2021-09-26lei: ensure refresh_watches isn't called from workers
Only the top-level lei-daemon will do inotify/kevent.
2021-09-26t/run.perl: less confusing error reporting
The $sigchld handler was reporting the last test (successful or not) for a given PID in case a worker dies prematurely. Instead, redisplay all failed test in $run_log to ensure the report only shows failed tests, and not the last started (and possibly successful) one.
2021-09-26inbox: cloneurl: avoid undef to hash table value
This saves us some memory for the hash slot in the common case the `cloneurl' file doesn't exist.
2021-09-26lei -f reply: fix Cc: header combining
When combining lines from To: and Cc: headers, ", " needs to be used to separate them.
2021-09-26www_listing: support /all/ search as a 302 redirect
This allows users to search /all/ from the top-level WwwListing without extra manual steps, although there's still extra network roundtrips incurred.

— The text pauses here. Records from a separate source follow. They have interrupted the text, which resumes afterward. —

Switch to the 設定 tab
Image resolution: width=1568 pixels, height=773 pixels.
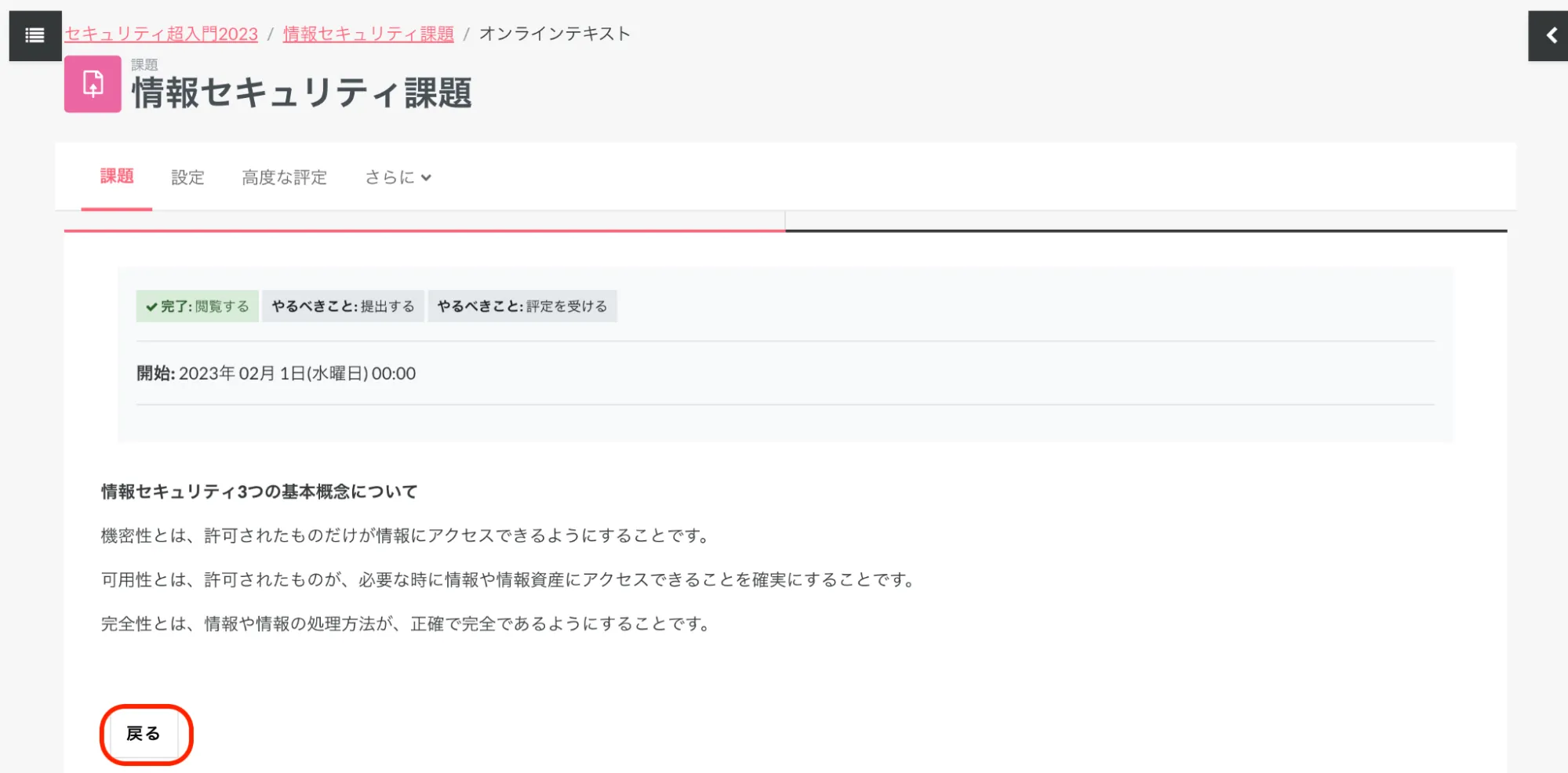click(x=187, y=178)
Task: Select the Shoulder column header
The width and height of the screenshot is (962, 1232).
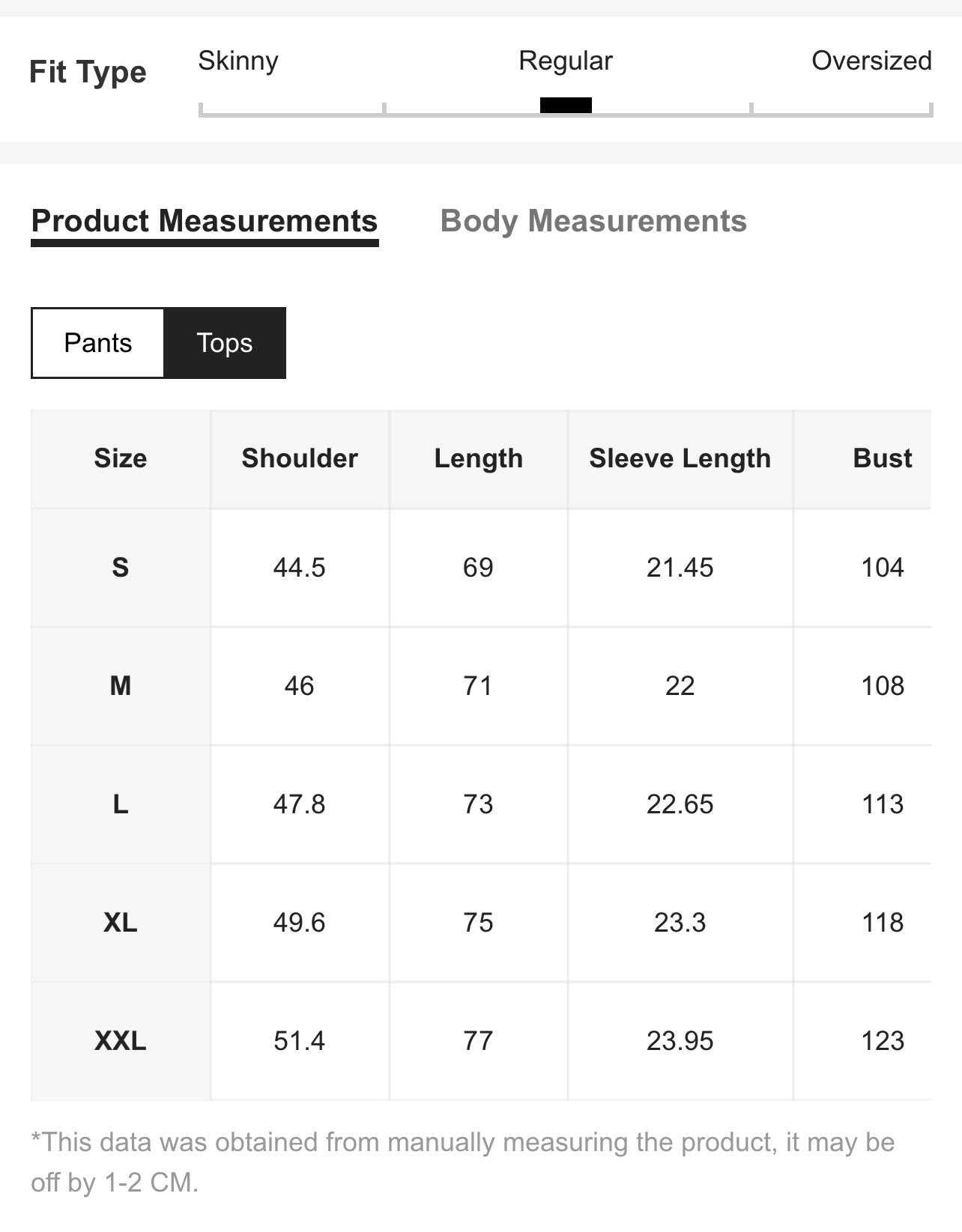Action: [x=300, y=458]
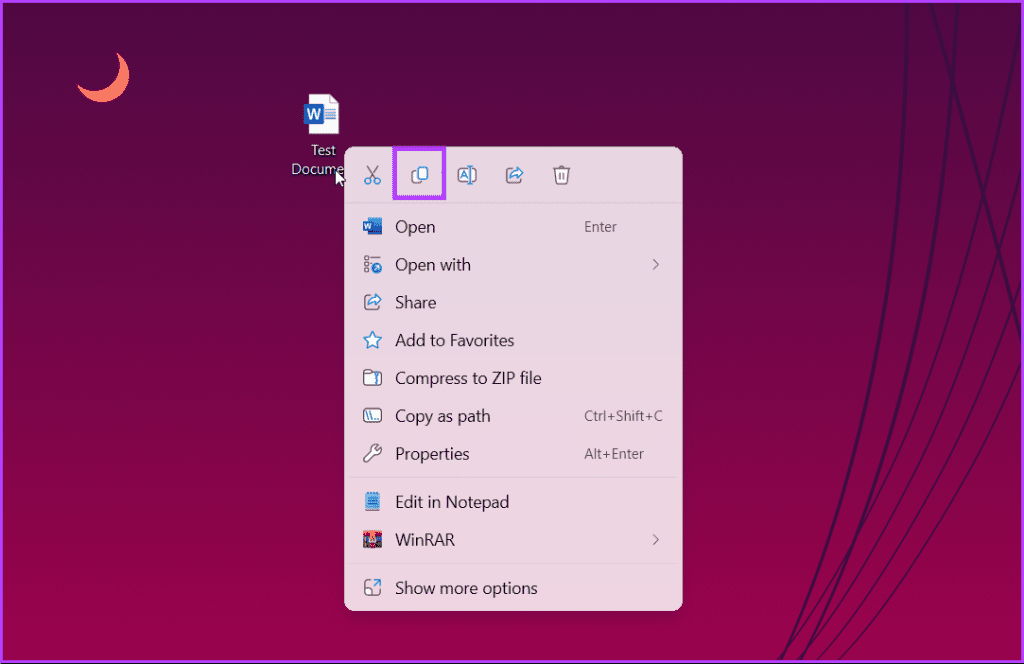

No vertical whitespace is added, and there's no clumsy radio buttons nor menus to deal with. Users only have to use a different <input type=submit /> button. I forgot how to do this until I realized we already do something similar with multiple submit buttons for threaded vs non-threaded mboxrd.gz downloads. Link: https://public-inbox.org/meta/20210827120845.29682-1-e@80x24.org/
2021-09-26lei note-event: ignore kw_changed exceptions
The note-event worker may see changes before a Xapian shard commit happens, meaning keyword lookups fail as a result. Just emit the request to the lei/store worker since it's a fairly cheap operation at this point. We'll try harder to look for kw changes, too, since deduplication changes may lead to multiple docids being resolved for a single message.